* _EXERCISE REQUIREMENTS_: Every record below needs to be retyped exactly as it appears.

* _SOURCE MATERIAL_:
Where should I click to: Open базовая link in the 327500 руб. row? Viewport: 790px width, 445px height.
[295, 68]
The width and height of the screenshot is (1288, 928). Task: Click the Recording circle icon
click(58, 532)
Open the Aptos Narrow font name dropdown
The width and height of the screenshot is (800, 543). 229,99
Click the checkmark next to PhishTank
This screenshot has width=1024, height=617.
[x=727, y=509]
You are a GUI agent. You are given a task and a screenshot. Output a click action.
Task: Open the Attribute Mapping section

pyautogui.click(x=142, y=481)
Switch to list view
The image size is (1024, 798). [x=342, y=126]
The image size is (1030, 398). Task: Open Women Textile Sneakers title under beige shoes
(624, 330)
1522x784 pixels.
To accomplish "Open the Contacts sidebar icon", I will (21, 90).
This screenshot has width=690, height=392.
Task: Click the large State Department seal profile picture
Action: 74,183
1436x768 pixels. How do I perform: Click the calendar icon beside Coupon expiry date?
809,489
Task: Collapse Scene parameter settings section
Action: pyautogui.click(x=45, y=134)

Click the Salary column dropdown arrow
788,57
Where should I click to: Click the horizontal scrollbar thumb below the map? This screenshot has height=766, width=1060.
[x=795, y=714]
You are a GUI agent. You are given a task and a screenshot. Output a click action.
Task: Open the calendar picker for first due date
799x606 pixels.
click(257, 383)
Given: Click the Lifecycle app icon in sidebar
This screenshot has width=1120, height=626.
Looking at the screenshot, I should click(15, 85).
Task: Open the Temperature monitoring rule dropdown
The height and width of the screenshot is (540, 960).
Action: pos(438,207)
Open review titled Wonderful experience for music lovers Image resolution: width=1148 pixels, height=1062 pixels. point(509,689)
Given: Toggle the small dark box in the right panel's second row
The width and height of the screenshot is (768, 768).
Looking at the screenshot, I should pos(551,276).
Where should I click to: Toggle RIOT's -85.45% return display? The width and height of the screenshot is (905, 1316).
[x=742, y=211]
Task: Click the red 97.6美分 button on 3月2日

* _SOLUTION FOR THIS EXERCISE_:
Where should I click to: Open базовая link in the 327500 руб. row? Viewport: 790px width, 445px height.
[295, 68]
The width and height of the screenshot is (1288, 928). Task: Click the Recording circle icon
click(58, 532)
Open the Aptos Narrow font name dropdown
The width and height of the screenshot is (800, 543). 229,99
Click the checkmark next to PhishTank
This screenshot has width=1024, height=617.
[x=727, y=509]
You are a GUI agent. You are given a task and a screenshot. Output a click action.
Task: Open the Attribute Mapping section

pyautogui.click(x=142, y=481)
Switch to list view
The image size is (1024, 798). [x=342, y=126]
The image size is (1030, 398). Task: Open Women Textile Sneakers title under beige shoes
(624, 330)
1522x784 pixels.
To accomplish "Open the Contacts sidebar icon", I will (21, 90).
This screenshot has width=690, height=392.
Task: Click the large State Department seal profile picture
Action: 74,183
1436x768 pixels. How do I perform: Click the calendar icon beside Coupon expiry date?
809,489
Task: Collapse Scene parameter settings section
Action: pyautogui.click(x=45, y=134)

Click the Salary column dropdown arrow
788,57
Where should I click to: Click the horizontal scrollbar thumb below the map? This screenshot has height=766, width=1060.
[x=795, y=714]
You are a GUI agent. You are given a task and a screenshot. Output a click action.
Task: Open the calendar picker for first due date
799x606 pixels.
click(257, 383)
Given: Click the Lifecycle app icon in sidebar
This screenshot has width=1120, height=626.
Looking at the screenshot, I should click(15, 85).
Task: Open the Temperature monitoring rule dropdown
The height and width of the screenshot is (540, 960).
Action: pos(438,207)
Open review titled Wonderful experience for music lovers Image resolution: width=1148 pixels, height=1062 pixels. point(509,689)
Given: Toggle the small dark box in the right panel's second row
The width and height of the screenshot is (768, 768).
Looking at the screenshot, I should pos(551,276).
Where should I click to: Toggle RIOT's -85.45% return display? The width and height of the screenshot is (905, 1316).
[x=742, y=211]
Task: Click the red 97.6美分 button on 3月2日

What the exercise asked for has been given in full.